Marathon man

Published : May 02, 2009 00:00 IST

P. V. Sivakumar
P. V. Sivakumar

P. V. Sivakumar

Dilip Tirkey, the most-capped hockey player in the world, talks to V. V. Subrahmanyam about the highs and lows of his career.

Two years ago, while going through Sportstar, Dilip Tirkey took note of a statistic by the hockey statistician, B. G. Joshi, which referred to him as the most-capped player (360 matches) from India in international hockey. That was when he touched his heart and decided to create history by becoming the most-capped player in the world.

Dilip Tirkey, 31, who is often referred to as the ‘Wall of Indian hockey’, achieved his goal during the recent Sultan Azlan Shah Trophy in Ipoh (Malaysia), where India, led by Sandeep Singh, emerged victorious.

For someone who had seriously thought of quitting the sport in the wake of the all-round condemnation following India’s failure to qualify for the 2008 Beijing Olympics, becoming the most-capped player in the world was a great achievement indeed. Tirkey had to not only overcome the mental trauma associated with India’s debacle in the Olympic qualifiers but also an ankle injury that put him out of action for five months.

“Those were horrible days when everything seemed hopeless. The widespread criticism really hurt us. Personally too I felt terribly down after the failure to qualify for the Olympics. Then, the ankle injury.

“I was just not able to even walk, leave alone run. It was really frustrating and very difficult to be in the right frame of mind. But thanks to my friends and well-wishers, who kept reminding me of my long career saying that the sport doesn’t quite often see someone of such longevity, they ensured that I stayed focussed,” Tirkey said in a chat with Sportstar.

“That was the phase when the athletics coach, Arun Das, and trainer Mukti Prasad really worked hard with me,” he said.

When he became the most capped hockey player in the world (408 matches now) — Jeroen Delmee of the Netherlands held the record with 401 caps — Tirkey’s joy knew no bounds. “It is a great feeling. It is always nice to be with the Indian team.

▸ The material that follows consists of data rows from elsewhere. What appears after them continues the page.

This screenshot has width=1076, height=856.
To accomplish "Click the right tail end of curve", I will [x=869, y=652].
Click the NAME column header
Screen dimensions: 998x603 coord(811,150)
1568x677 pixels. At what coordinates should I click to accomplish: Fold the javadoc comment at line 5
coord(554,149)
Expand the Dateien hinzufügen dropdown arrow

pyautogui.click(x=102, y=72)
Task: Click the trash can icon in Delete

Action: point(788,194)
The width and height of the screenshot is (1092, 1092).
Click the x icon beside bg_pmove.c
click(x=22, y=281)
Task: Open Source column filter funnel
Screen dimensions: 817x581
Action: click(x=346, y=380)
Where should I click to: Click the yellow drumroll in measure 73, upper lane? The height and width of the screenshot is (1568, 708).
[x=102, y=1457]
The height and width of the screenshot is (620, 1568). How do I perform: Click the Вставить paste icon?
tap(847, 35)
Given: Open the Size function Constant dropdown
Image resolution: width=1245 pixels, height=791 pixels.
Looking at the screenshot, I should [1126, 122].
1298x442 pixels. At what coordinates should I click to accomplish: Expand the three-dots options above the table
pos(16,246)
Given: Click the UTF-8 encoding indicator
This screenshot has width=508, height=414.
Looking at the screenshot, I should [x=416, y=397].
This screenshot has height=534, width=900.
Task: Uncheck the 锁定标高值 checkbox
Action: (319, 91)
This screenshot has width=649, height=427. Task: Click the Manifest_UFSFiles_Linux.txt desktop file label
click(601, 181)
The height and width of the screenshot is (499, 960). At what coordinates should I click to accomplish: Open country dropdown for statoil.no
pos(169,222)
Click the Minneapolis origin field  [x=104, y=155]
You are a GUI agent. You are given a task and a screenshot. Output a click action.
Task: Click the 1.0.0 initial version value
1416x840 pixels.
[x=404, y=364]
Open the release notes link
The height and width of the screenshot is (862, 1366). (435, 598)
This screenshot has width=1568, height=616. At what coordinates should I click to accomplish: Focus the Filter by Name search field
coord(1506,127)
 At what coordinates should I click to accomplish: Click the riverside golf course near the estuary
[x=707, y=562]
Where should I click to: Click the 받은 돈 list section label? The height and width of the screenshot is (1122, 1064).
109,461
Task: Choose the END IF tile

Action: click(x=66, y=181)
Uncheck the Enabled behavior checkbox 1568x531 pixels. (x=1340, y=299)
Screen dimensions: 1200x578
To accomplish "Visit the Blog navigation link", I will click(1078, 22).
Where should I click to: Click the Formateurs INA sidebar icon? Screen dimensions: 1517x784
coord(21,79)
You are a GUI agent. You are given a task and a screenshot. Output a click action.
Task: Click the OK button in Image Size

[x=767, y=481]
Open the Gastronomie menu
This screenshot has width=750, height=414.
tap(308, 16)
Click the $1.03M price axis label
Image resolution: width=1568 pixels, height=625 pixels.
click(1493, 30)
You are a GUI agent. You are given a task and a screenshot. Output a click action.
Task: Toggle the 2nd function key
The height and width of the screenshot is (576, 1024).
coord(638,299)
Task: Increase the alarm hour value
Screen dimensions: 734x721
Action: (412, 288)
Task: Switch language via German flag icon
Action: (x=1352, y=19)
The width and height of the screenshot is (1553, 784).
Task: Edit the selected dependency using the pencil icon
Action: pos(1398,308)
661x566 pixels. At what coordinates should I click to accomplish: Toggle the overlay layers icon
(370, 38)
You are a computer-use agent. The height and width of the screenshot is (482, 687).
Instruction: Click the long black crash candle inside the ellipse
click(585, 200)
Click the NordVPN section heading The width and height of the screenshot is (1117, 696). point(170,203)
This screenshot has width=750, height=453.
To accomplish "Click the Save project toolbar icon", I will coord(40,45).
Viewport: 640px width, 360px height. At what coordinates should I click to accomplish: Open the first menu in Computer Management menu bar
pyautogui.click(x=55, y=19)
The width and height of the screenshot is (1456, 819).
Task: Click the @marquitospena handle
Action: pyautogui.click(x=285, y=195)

Obviously this record means a lot to me in particular and to Indian hockey in general. And, when we won the Azlan Shah Trophy, it was more special. It was a double delight,” Tirkey explained.

The affable defender, who thwarted the best of forwards with his impeccable and gritty displays, said that he was always confident of making a comeback to the Indian team after being out due to injury.

“The sheer love for the sport made me believe that I should be there in the Indian team,” said Tirkey who admires former India captain Pargat Singh and Dutch penalty-corner specialist Floris Bovelander.

For inspiration he also looks to Sachin Tendulkar, Leander Paes and Baichung Bhutia for the way they have sustained their level of excellence for such a long time at the highest level. “Their commitment and passion for the sport are two big characteristics that I try to imbibe,” Tirkey said.

Tirkey doesn’t seem to be bothered about who is in charge of the Indian team. “For me, once selected, the first objective is to give more than 100 per cent. Team’s interests are of primary concern. I have never chased any personal goals,” he said.

Talking of India’s triumph in Ipoh, Tirkey said: “Sandeep is young and led admirably in the Azlan Shah Trophy. The best part of our victory was that we started scoring more field goals and played real attacking hockey. This is great news for us. Everyone chipped in and thoroughly enjoyed the whole event.

“I do believe that the Azlan Shah victory would give us a lot of confidence. We badly needed this and it came in a very emphatic manner in the final,” he added.

Is Tirkey still chasing any dream?

“The fact that I haven’t won an Olympic or World Cup medal still haunts me. But right now, I am focussing on playing in the Asia Cup, then the Commonwealth Games and the World Cup (both to be held in Delhi),” he said.